– No. Llevaba diez mil dólares encima -dijo Jake para cebar el anzuelo.
Gunther se lo quedo mirando, luego le hizo un gesto en dirección a una silla de la mesa.
– Siéntese. -Él se desplomo en el sillón, apartando el libro-. Cuénteme.
Tardó diez minutos. No había mucho que explicar, y la expresión de Gunther desalentaba cualquier especulación. Se había quitado las gafas y sus párpados habían quedado convertidos en ranuras. Escuchaba sin inmutarse, la única señal de vida que daba era el movimiento constante de su mano: de la taza de café al vaso de coñac.
– Sabré más cuado Bernie me dé noticias -terminó de relatar Jake.
Gunther se pellizcó el puente de la nariz y se lo frotó, reflexionando, después se puso otra vez las gafas.
– ¿Qué es lo que sabrá? -preguntó.
– Quién era, cómo era.
– Cree que eso será útil -comentó Gunther-. Quién era.
– ¿Usted no?
– Normalmente sí -dijo, y bebió-. Si esto fuera como antes. ¿Ahora?
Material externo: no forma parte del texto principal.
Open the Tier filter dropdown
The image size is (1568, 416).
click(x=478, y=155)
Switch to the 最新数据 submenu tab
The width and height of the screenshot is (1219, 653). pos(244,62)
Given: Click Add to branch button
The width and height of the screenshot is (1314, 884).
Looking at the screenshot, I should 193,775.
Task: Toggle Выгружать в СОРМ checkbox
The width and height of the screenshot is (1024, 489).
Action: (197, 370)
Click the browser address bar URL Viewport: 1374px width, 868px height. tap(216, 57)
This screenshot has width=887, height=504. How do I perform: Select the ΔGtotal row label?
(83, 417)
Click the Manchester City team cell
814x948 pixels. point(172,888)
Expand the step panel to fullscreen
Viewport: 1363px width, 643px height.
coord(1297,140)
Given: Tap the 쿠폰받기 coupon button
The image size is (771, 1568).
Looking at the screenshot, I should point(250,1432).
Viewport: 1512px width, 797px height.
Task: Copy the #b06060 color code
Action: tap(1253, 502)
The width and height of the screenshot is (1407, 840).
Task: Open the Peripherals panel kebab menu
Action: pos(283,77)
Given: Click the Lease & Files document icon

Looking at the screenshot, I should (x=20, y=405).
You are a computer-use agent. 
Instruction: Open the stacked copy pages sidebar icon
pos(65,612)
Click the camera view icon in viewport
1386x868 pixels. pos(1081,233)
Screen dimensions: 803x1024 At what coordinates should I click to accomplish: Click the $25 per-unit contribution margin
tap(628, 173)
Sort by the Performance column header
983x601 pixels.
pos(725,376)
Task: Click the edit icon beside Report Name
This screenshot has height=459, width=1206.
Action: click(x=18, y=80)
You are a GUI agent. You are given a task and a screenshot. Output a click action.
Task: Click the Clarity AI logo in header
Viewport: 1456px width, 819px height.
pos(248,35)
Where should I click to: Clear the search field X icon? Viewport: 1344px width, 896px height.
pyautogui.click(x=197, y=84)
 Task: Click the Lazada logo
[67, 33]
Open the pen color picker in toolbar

Deje que le cuente una cosa. Salvé el mapa. -Ladeó la cabeza en dirección a la pared-. Pero todo lo demás se perdió. Archivos de huellas dactilares. Archivos de fotografías de delincuentes. Archivos generales. En Berlín ya no se sabe quién es nadie. No hay archivos con direcciones. Se han perdido. Cuando roban algo, ya no se puede buscar en las casas de empeño ni en los lugares habituales. Han desaparecido. Si le venden la mercancía a un soldado, él la envía a su país. Sin dejar pistas. En Berlín ya no hay policías capaces de resolver un crimen. Ni siquiera uno retirado.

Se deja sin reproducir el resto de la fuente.